*GIVEN DATA*.
- - - - -
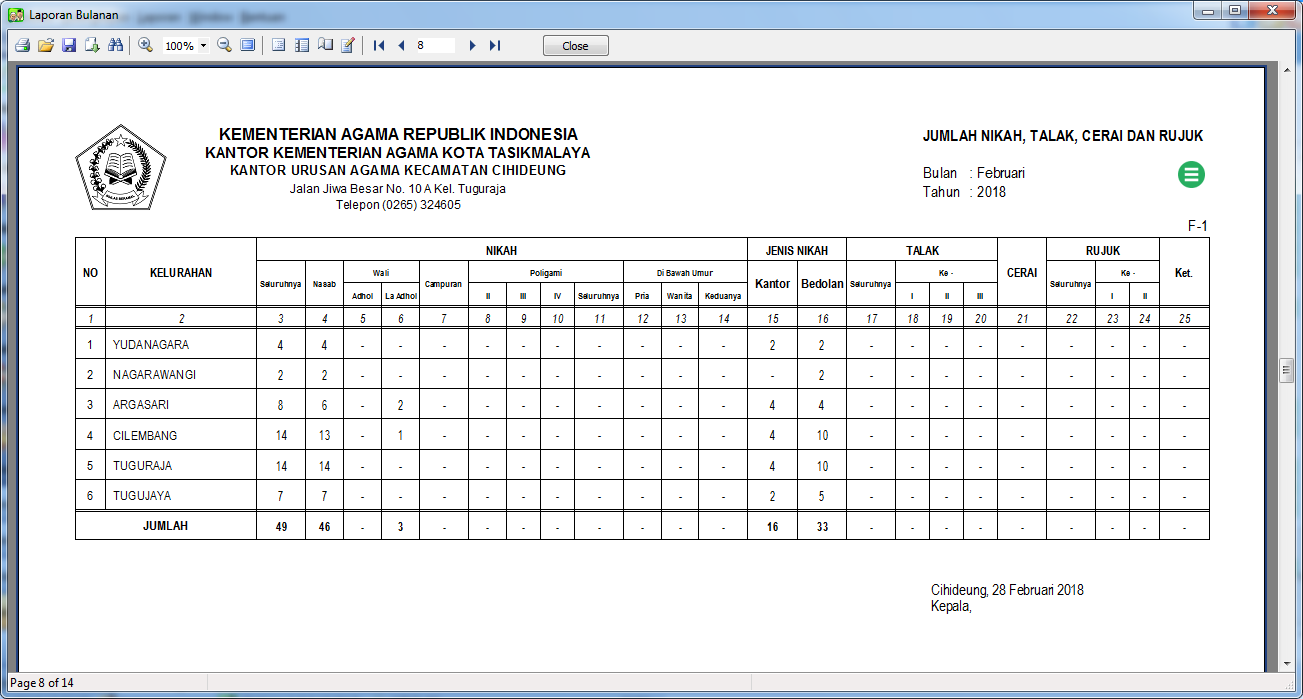
Task: Print the Laporan Bulanan report
Action: (21, 44)
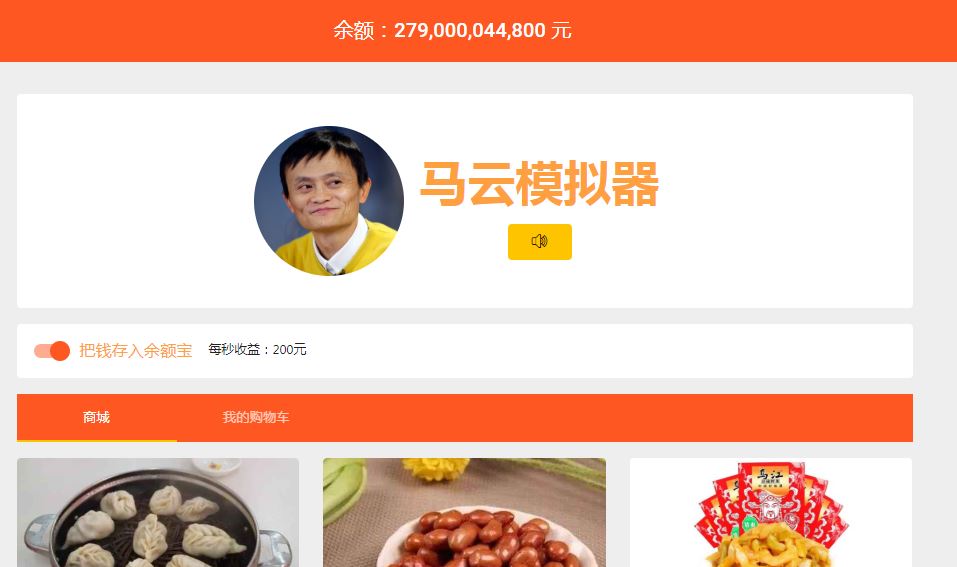Switch to the 商城 tab
The image size is (957, 567).
(96, 417)
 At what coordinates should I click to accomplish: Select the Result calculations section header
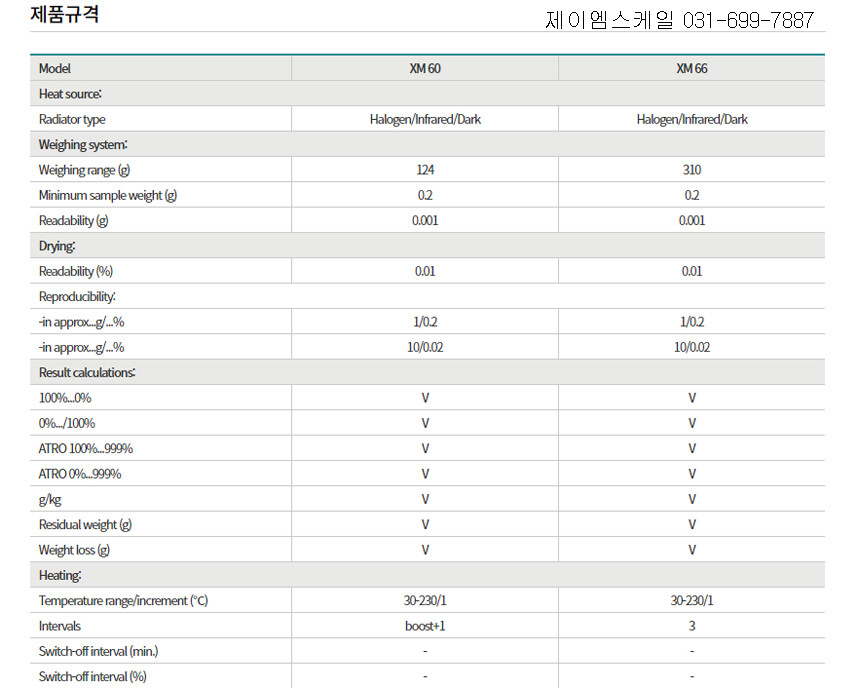pos(87,372)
- - - - -
*PROBLEM DETAILS*. Copy every one of the records above verbatim, leaving out the pictures.

*WRITTEN RESPONSE*.
Task: Print the Laporan Bulanan report
Action: (21, 44)
Switch to the 商城 tab
The image size is (957, 567).
(96, 417)
 At what coordinates should I click to accomplish: Select the Result calculations section header
pos(87,372)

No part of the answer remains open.